Look for the line with "This screenshot has height=480, width=561." in the data below, then reproduce word for word that line and every line after it. Leave out all pictures and add nothing.

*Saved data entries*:
• • • • • • •
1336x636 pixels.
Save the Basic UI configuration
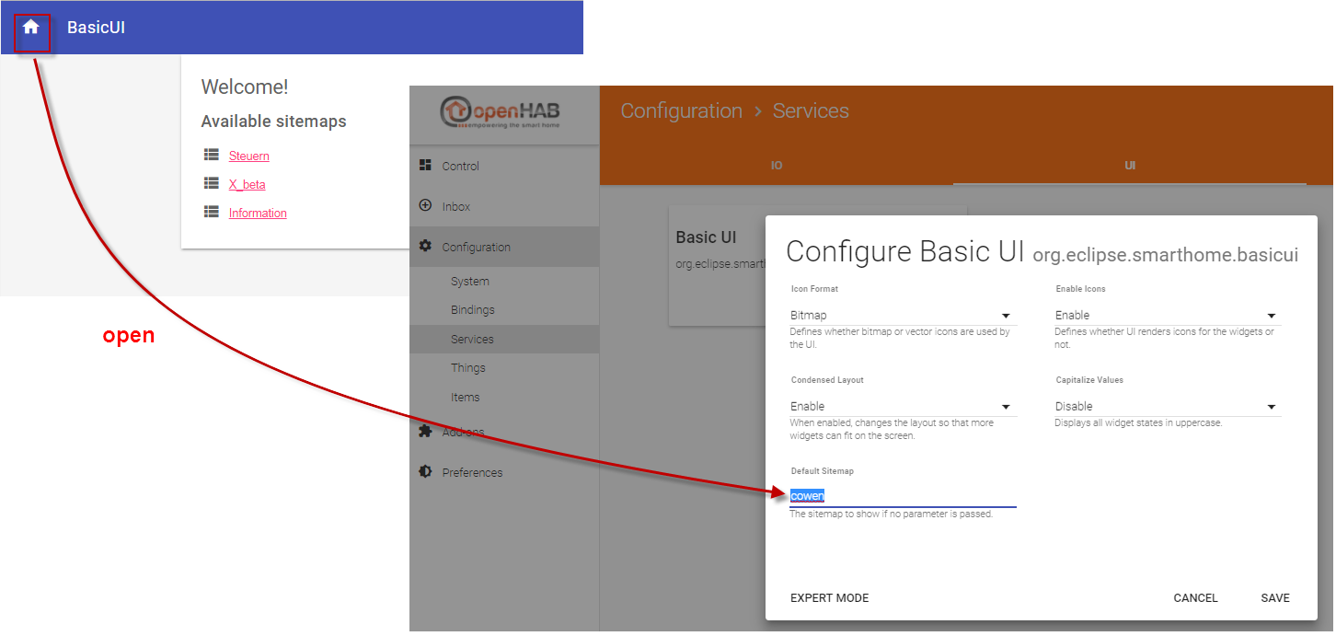click(x=1275, y=597)
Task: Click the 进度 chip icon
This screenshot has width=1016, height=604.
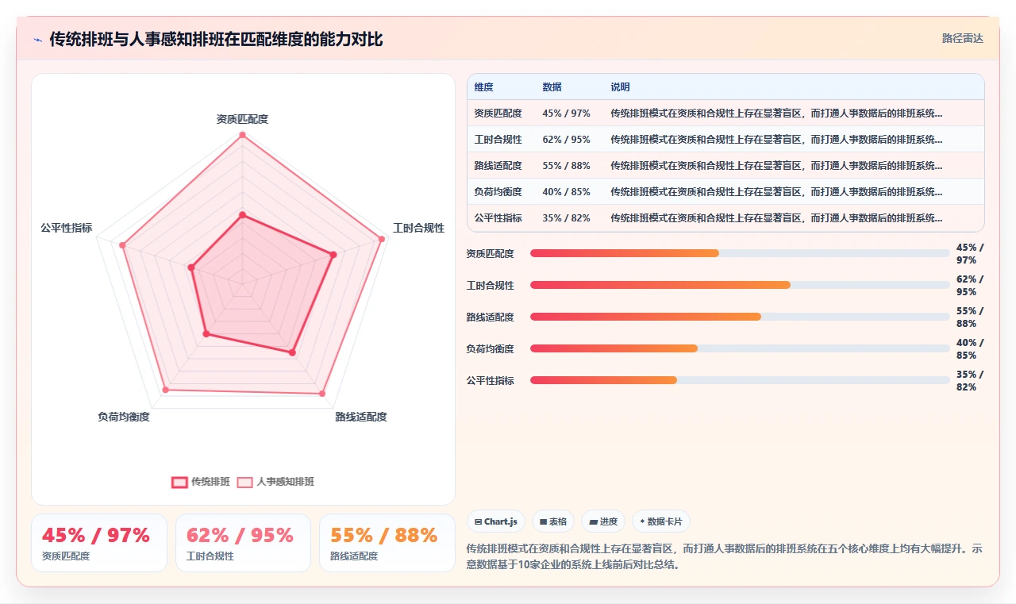Action: coord(594,522)
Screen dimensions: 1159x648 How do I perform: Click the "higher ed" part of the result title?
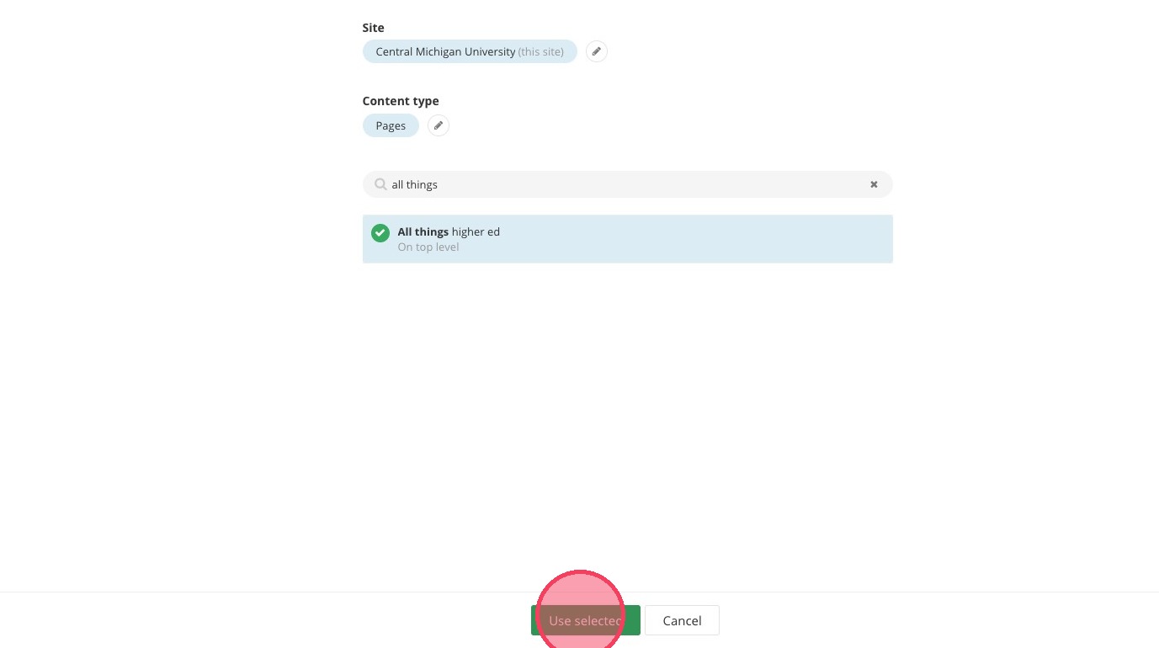[476, 231]
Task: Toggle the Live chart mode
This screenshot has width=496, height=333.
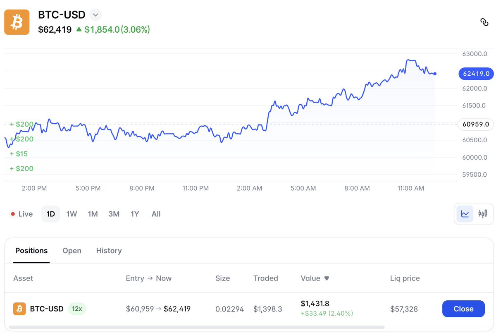Action: [21, 214]
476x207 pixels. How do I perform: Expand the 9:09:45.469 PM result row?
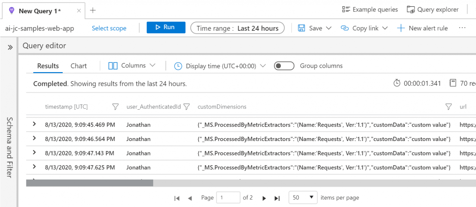[35, 124]
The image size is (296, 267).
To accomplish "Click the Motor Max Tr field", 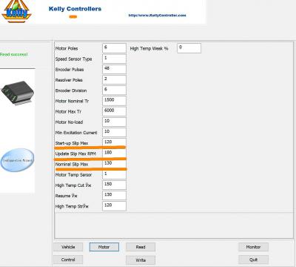I will tap(114, 111).
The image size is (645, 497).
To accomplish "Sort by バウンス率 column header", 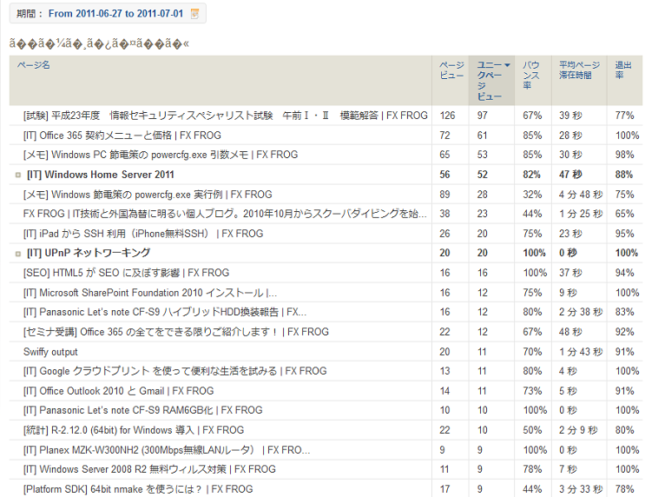I will click(531, 75).
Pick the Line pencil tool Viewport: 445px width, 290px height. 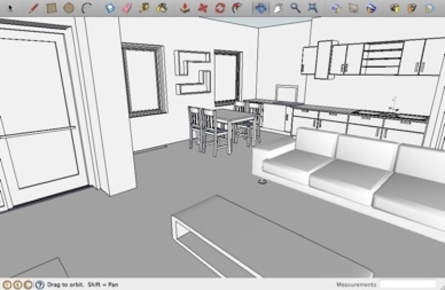click(34, 8)
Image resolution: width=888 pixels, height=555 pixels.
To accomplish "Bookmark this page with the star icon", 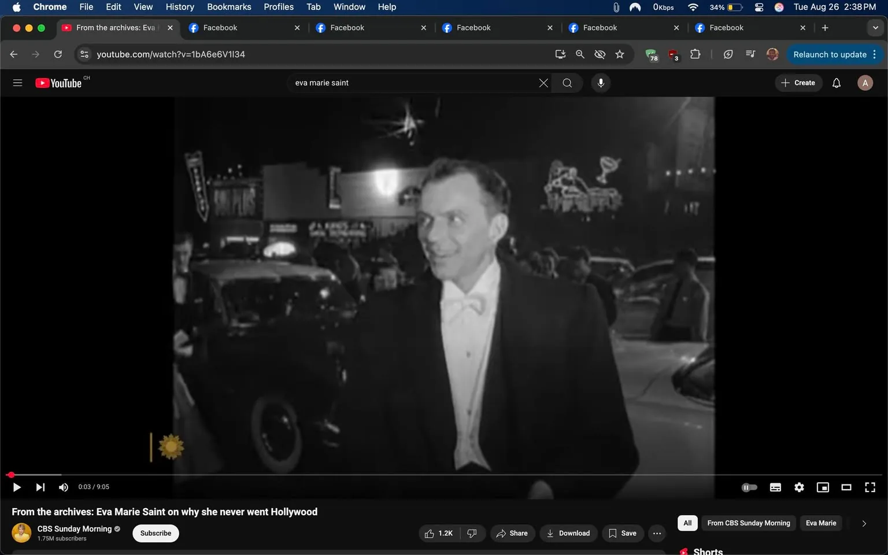I will [x=619, y=54].
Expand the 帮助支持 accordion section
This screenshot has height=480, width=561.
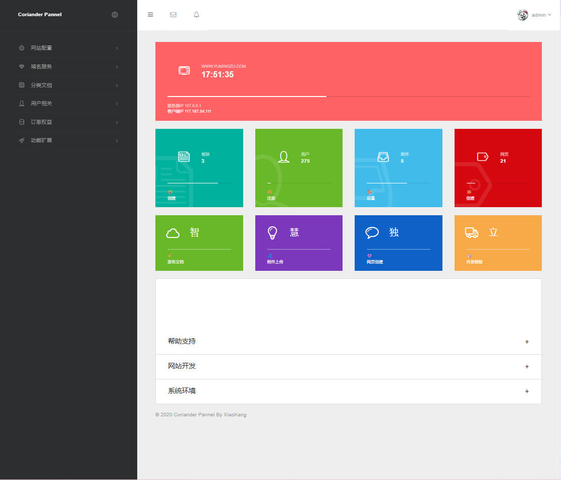[x=348, y=342]
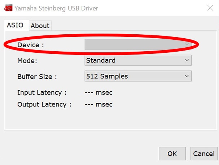219x165 pixels.
Task: Open the greyed-out Device dropdown
Action: pos(133,44)
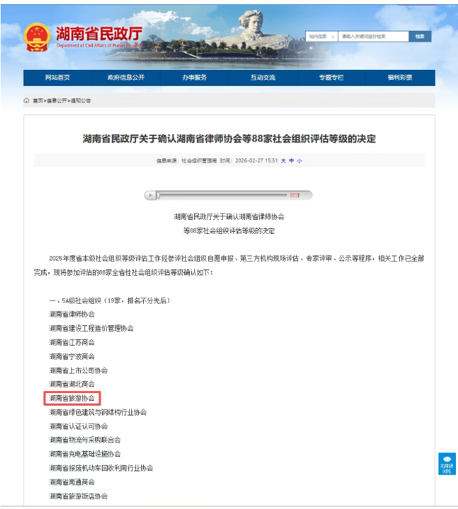
Task: Open 网站首页 navigation menu
Action: (x=58, y=78)
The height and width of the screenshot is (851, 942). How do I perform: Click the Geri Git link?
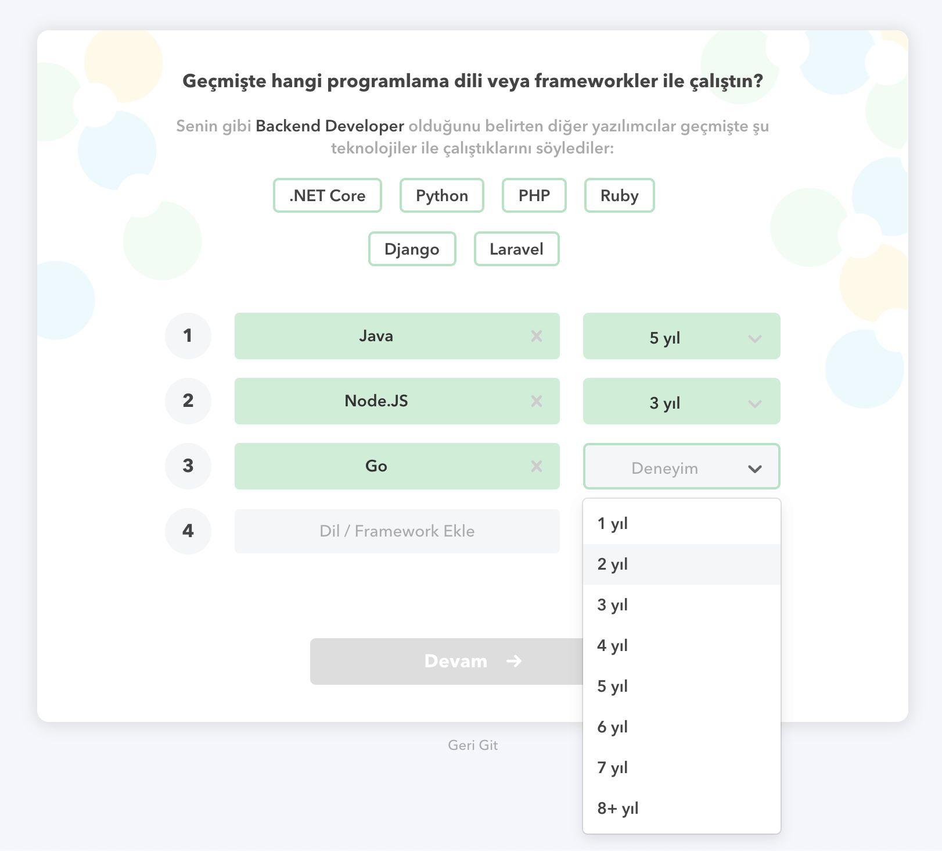pos(472,745)
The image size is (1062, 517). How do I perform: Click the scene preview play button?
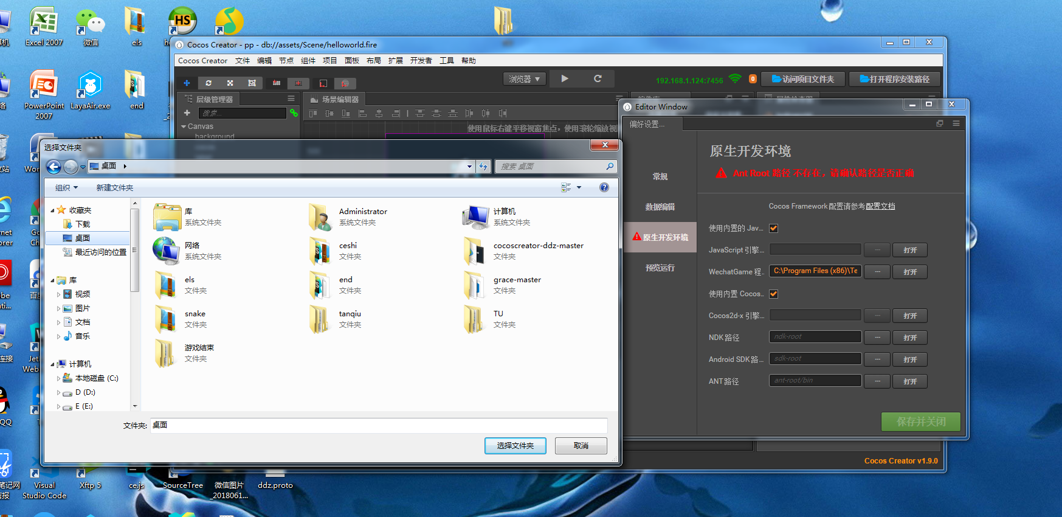pos(565,78)
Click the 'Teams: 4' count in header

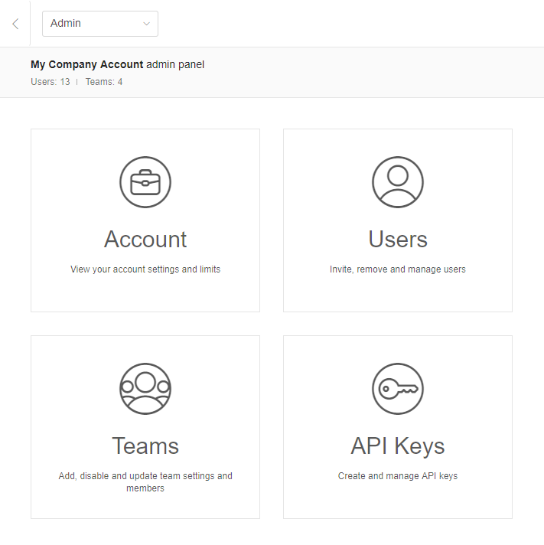coord(104,82)
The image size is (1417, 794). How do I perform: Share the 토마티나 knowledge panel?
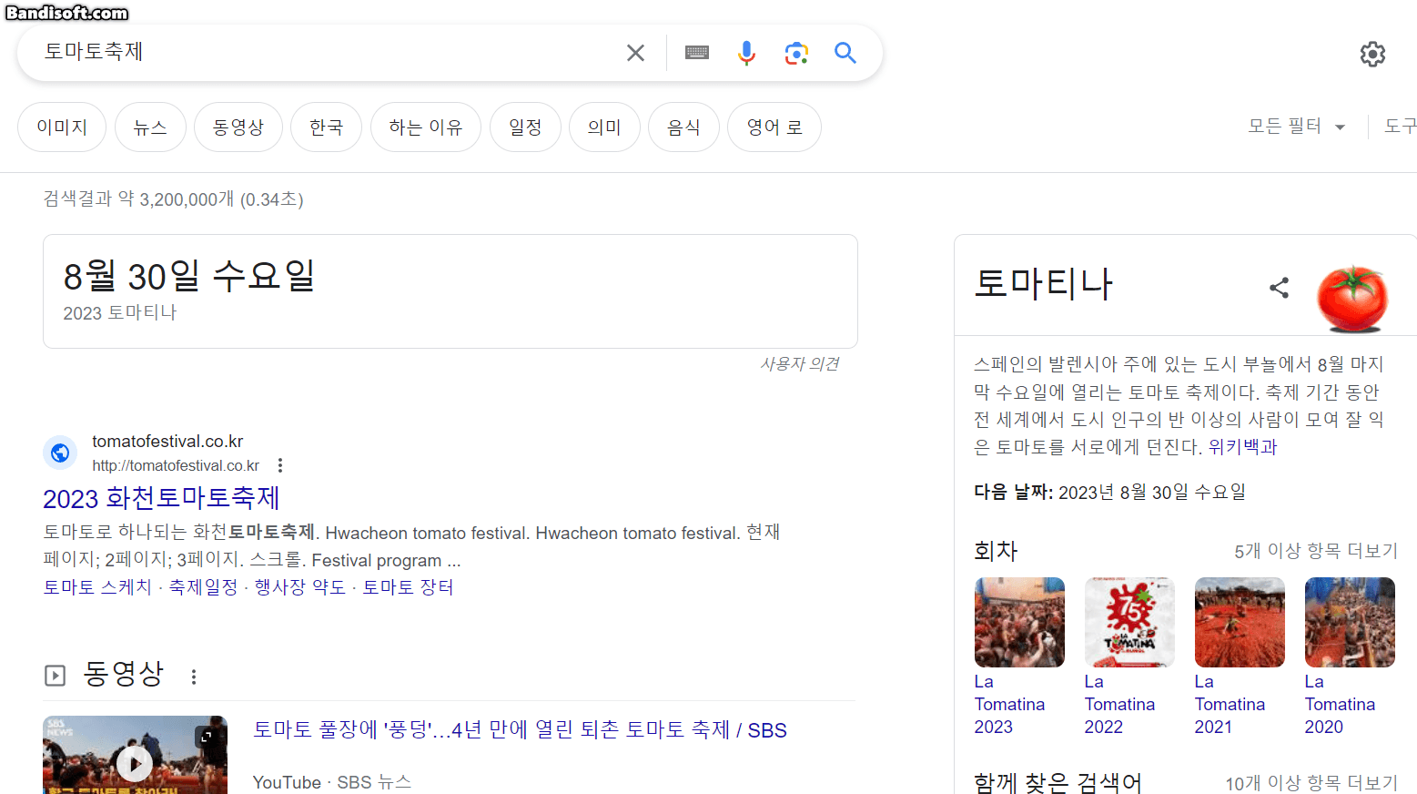coord(1279,288)
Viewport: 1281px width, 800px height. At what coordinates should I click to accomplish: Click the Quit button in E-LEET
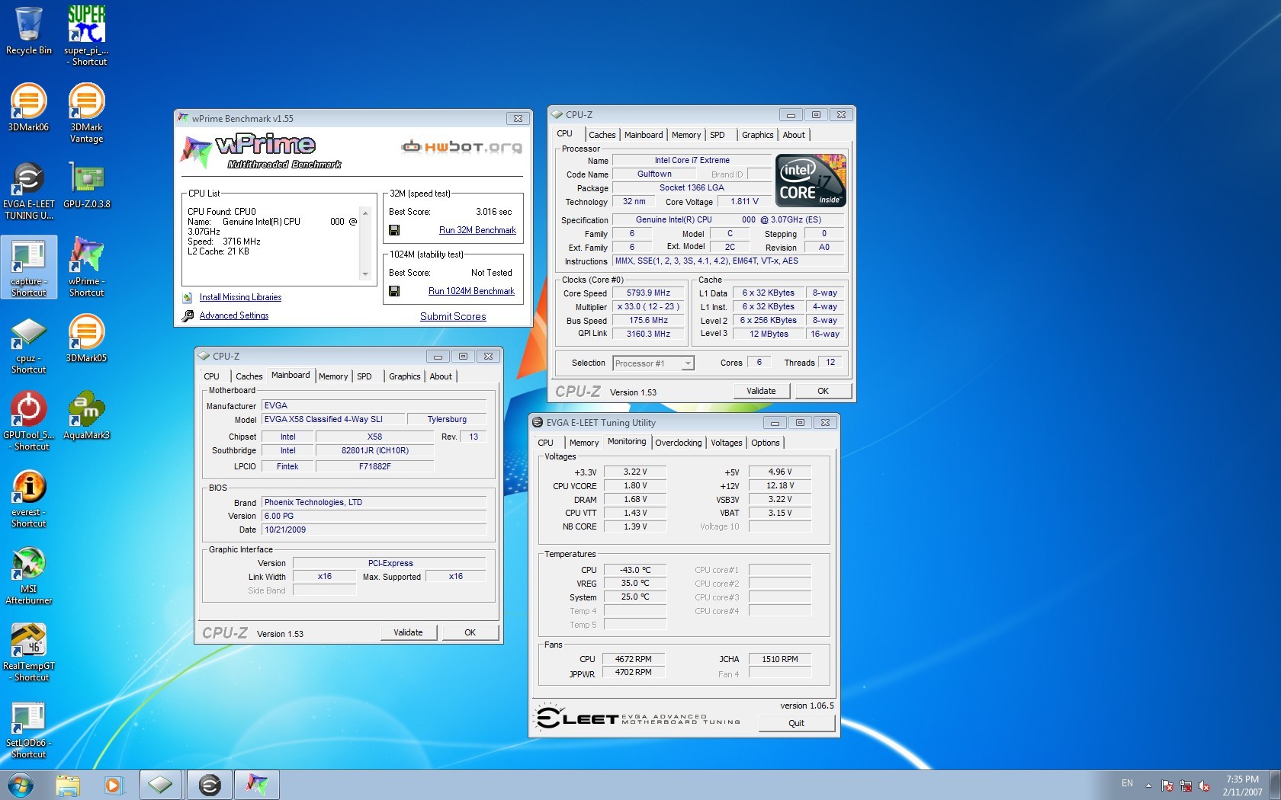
• • • • • • •
*YOUR RESPONSE*:
This screenshot has height=480, width=561.
[x=348, y=342]
219x165 pixels.
Task: Open the greyed-out Device dropdown
Action: pos(133,44)
Task: Open 网站首页 navigation menu
Action: (x=58, y=78)
The height and width of the screenshot is (851, 942). How do I perform: Click the Geri Git link?
pos(472,745)
The image size is (1062, 517). How do I perform: Click the scene preview play button?
pos(565,78)
Click the 'Teams: 4' count in header

coord(104,82)
The image size is (1417, 794). How do I perform: Share the 토마티나 knowledge panel?
coord(1279,288)
Viewport: 1281px width, 800px height. At what coordinates should I click to accomplish: Click the Quit button in E-LEET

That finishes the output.